(Input data)
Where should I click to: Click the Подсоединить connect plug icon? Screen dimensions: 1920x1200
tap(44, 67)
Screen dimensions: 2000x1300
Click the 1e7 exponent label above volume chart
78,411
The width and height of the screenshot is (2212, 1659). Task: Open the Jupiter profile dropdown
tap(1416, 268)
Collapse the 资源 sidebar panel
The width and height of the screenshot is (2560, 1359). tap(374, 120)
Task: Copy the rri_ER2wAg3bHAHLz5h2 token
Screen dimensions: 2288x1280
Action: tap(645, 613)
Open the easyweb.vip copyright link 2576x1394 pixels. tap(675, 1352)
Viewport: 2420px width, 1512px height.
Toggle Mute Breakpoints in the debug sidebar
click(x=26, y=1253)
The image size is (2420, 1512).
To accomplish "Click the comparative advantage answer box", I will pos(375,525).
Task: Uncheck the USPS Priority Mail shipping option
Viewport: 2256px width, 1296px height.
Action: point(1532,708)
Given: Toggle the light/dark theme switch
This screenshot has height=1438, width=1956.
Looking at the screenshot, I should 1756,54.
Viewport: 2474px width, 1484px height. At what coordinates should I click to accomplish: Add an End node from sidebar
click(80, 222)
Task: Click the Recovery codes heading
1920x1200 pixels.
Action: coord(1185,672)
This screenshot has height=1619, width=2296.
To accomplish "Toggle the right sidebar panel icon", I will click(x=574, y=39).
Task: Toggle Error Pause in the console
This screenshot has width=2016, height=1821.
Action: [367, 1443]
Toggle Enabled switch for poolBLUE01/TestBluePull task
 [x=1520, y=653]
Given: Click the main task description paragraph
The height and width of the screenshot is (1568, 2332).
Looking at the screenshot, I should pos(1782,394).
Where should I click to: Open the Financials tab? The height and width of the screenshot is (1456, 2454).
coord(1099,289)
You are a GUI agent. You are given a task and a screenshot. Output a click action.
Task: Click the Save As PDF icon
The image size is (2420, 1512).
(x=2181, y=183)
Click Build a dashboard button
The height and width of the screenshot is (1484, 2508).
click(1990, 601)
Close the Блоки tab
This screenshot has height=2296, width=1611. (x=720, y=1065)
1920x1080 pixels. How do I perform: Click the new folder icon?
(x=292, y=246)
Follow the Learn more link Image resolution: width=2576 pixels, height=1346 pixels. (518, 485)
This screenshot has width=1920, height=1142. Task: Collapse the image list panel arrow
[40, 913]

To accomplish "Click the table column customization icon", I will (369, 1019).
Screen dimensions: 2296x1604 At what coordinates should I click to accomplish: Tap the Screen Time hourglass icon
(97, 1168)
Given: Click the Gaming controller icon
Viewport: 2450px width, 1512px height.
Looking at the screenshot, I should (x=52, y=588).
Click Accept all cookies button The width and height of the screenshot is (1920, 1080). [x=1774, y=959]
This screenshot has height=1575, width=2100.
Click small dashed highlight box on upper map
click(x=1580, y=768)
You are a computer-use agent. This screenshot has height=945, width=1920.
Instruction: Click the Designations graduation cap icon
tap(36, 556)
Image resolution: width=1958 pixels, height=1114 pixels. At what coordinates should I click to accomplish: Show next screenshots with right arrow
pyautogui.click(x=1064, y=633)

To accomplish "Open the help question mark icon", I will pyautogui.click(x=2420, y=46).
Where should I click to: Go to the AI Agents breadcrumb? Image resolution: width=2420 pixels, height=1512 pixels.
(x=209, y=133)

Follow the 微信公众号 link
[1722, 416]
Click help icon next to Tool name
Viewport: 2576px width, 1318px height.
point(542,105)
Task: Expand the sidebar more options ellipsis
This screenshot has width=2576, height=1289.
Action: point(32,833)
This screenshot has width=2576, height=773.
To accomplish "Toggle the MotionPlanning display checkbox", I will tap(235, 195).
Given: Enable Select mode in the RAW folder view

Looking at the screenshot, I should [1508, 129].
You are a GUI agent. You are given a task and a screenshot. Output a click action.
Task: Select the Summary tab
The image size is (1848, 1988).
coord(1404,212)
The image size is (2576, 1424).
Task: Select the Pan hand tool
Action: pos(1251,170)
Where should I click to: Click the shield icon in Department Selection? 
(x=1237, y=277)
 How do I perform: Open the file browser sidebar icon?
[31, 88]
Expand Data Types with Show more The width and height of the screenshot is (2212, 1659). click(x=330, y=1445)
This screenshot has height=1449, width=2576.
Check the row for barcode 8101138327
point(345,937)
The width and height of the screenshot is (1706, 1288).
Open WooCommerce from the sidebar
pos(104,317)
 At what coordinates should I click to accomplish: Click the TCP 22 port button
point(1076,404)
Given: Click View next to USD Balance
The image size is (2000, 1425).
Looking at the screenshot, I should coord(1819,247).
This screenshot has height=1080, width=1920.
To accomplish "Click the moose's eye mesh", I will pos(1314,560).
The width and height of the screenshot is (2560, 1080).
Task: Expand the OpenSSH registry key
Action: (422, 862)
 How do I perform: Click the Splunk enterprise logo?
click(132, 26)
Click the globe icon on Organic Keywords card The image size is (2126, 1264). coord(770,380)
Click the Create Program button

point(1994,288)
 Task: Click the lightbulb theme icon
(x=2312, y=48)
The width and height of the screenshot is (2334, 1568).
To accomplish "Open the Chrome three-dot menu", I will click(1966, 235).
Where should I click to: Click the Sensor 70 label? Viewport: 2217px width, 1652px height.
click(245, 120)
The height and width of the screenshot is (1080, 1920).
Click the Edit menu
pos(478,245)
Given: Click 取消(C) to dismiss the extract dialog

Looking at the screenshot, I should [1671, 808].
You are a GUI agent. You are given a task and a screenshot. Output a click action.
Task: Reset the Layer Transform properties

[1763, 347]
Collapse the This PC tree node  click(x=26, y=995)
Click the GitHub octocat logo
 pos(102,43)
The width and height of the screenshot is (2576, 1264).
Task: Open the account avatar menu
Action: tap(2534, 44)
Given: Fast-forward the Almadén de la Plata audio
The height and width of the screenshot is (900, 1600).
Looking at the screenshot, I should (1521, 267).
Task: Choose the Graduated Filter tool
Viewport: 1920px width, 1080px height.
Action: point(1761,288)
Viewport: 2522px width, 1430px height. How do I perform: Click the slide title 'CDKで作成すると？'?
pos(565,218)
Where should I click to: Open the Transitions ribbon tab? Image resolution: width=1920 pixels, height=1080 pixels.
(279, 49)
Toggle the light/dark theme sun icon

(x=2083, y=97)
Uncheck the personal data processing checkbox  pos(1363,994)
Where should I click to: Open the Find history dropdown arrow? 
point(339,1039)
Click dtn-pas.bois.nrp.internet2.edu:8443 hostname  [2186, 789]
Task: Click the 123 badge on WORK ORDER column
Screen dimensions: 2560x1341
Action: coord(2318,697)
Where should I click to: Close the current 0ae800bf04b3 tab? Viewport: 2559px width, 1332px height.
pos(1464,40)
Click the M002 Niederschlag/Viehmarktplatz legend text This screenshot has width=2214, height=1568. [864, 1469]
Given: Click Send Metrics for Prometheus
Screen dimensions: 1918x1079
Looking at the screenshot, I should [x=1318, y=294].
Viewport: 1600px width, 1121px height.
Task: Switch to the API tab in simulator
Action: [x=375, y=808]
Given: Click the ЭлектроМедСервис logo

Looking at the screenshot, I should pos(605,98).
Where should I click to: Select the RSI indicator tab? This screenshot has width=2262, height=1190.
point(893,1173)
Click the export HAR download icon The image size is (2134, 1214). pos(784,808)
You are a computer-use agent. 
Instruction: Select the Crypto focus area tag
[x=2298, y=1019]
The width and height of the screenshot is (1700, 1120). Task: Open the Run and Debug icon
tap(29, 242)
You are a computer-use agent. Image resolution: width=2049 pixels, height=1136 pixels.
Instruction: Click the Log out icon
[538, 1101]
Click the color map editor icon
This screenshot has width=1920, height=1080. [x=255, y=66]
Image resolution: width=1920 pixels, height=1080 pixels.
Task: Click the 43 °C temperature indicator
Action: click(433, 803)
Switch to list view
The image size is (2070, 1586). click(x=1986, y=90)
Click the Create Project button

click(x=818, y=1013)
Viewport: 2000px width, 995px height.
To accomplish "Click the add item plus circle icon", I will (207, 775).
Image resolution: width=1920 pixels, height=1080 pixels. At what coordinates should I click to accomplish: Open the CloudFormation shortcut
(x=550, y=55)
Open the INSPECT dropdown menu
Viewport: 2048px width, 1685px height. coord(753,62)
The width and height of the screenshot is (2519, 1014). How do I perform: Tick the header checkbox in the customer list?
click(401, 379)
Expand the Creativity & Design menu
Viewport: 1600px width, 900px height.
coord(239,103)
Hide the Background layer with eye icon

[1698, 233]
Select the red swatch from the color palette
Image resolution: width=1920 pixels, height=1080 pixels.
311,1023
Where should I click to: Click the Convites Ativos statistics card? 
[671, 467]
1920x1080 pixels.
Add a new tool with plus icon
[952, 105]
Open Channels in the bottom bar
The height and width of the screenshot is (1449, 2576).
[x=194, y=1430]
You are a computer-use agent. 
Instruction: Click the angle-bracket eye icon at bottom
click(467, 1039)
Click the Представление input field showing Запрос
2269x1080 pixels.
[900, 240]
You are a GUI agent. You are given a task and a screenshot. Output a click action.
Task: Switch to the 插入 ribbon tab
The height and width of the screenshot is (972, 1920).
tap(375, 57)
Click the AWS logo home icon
(End Input data)
For each line above that contains the word "more", give the line as it is written.

• _Expected answer_:
Follow the Learn more link Image resolution: width=2576 pixels, height=1346 pixels. (518, 485)
Task: Expand the sidebar more options ellipsis
Expand Data Types with Show more The width and height of the screenshot is (2212, 1659). click(x=330, y=1445)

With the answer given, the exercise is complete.